What Is a Service Principal in Databricks?
A service principal is a specialized, non-human identity within Azure Databricks, designed exclusively for automation, integrations, and programmatic access. Service principals are intended for use by tools, scripts, CI/CD pipelines, or external systems—never by individual users. They provide API-only access to Databricks resources, which increases security and stability by decoupling permissions from user accounts.
Key Features
- Security: No risk of workflow interruptions when users change roles or leave the organization.
- Fine-grained Access: Can be granted specific entitlements (e.g., workspace access, SQL access) or admin roles.
- API-Only: Cannot log into the Databricks UI directly.
Use Cases
At the Databricks Account Console Level
- Global automation across multiple workspaces (e.g., create workspaces, assign users/groups, manage Unity Catalog, auditing, and workspace configurations).
- Central identity for CI/CD pipelines, Terraform/Pulumi scripts, or admin task automations that span all organizational Databricks resources.

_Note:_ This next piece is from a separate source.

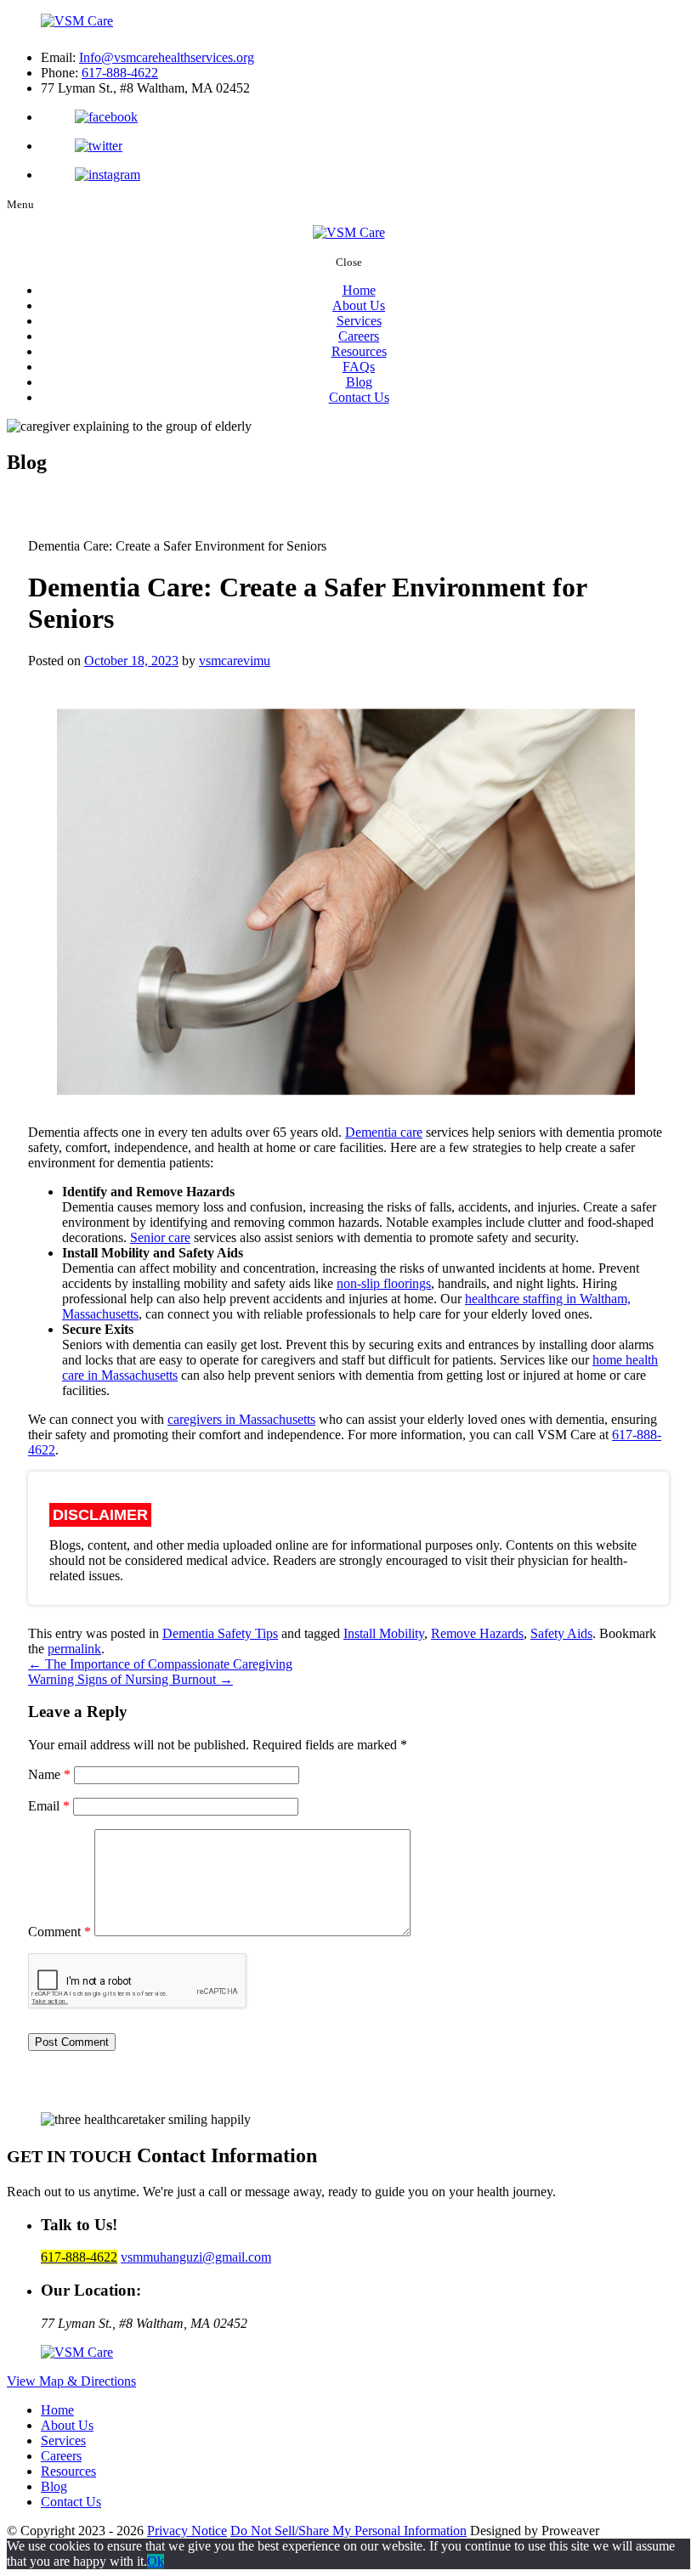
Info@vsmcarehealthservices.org (166, 57)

At the Databricks Workspace Level
- Manage and automate workspace resources (clusters, jobs, notebooks).
- Programmatic data access and ingest, including API access to tables, Delta Lake resources, and job runs.

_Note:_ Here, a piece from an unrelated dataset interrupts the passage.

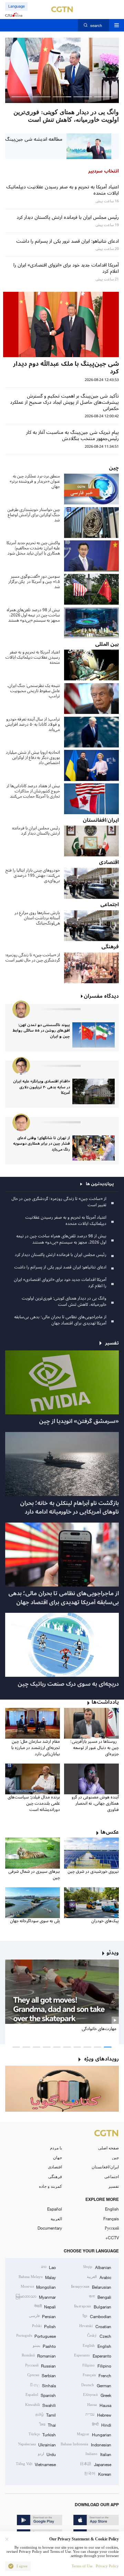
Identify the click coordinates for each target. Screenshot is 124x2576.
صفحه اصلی (108, 2147)
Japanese (95, 2464)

- Secure credential for data engineering pipelines or scheduled jobs that need persistent, stable permissions.
- Running jobs “as service principal” so workflows don’t fail if a user account changes or is removed.

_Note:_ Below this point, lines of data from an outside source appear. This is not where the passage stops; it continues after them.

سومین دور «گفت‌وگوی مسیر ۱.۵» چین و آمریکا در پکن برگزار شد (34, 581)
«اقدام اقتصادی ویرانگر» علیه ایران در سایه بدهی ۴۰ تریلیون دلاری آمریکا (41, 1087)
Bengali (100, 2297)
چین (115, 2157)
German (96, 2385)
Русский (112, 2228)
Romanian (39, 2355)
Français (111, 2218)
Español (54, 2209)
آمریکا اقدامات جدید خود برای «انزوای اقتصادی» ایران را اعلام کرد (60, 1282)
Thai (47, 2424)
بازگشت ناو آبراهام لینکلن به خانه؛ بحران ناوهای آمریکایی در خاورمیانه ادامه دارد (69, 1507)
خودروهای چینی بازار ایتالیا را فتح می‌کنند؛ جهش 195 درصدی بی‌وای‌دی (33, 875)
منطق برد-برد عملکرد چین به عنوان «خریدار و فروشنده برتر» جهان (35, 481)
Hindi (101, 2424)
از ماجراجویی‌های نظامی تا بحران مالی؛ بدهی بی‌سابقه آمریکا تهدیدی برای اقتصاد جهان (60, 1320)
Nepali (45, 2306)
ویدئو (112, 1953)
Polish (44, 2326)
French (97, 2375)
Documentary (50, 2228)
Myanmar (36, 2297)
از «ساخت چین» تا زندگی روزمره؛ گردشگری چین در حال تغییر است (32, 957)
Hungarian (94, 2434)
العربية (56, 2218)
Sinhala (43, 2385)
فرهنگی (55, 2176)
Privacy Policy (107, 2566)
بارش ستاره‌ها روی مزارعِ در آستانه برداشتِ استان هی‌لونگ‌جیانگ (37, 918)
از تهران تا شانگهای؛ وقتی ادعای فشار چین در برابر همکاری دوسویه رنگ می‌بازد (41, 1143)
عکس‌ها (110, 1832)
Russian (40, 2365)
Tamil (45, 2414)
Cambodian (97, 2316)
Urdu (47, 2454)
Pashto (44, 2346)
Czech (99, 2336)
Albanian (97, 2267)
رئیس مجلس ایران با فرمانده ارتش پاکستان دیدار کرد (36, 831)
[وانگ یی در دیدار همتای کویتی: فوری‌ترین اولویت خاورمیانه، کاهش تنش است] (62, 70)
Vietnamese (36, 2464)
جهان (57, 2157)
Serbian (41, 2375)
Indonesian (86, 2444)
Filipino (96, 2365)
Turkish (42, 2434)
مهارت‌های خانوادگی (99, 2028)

How to Use Service Principal: Step-by-Step with cURL
Prerequisites:
- You must be an account or workspace admin.
- You need a registered service principal with appropriate roles/entitlements.
1. Create/Assign Service Principal
Account Console
- Log into the Databricks Account Console.
- Go to “User management” > “Service principals” > “Add service principal”, enter details, and add.
Workspace
- Go to Workspace UI > Settings > Identity and Access > Manage > Add Service Principal.
2. Grant Permissions and Generate Token/Secret
- Assign roles (User/Manager) and required entitlements.
- Generate OAuth secret or Personal Access Token (PAT) for API usage.
3. Authenticate with cURL for Databricks REST APIs
Example: Create a Personal Access Token for Service Principal
bashcurl -X POST \
https://<databricks-instance>/api/2.0/token-management/on-behalf-of/tokens \
--header "Content-Type: application/json" \
--header "Authorization: Bearer <ADMIN_PERSONAL_ACCESS_TOKEN>" \
--data '{
"principal": "<service-principal-id>",
"comment": "Token for service principal automation"
}'
You need an admin token or OAuth for initial API access. The returned token is your service principal’s API credential.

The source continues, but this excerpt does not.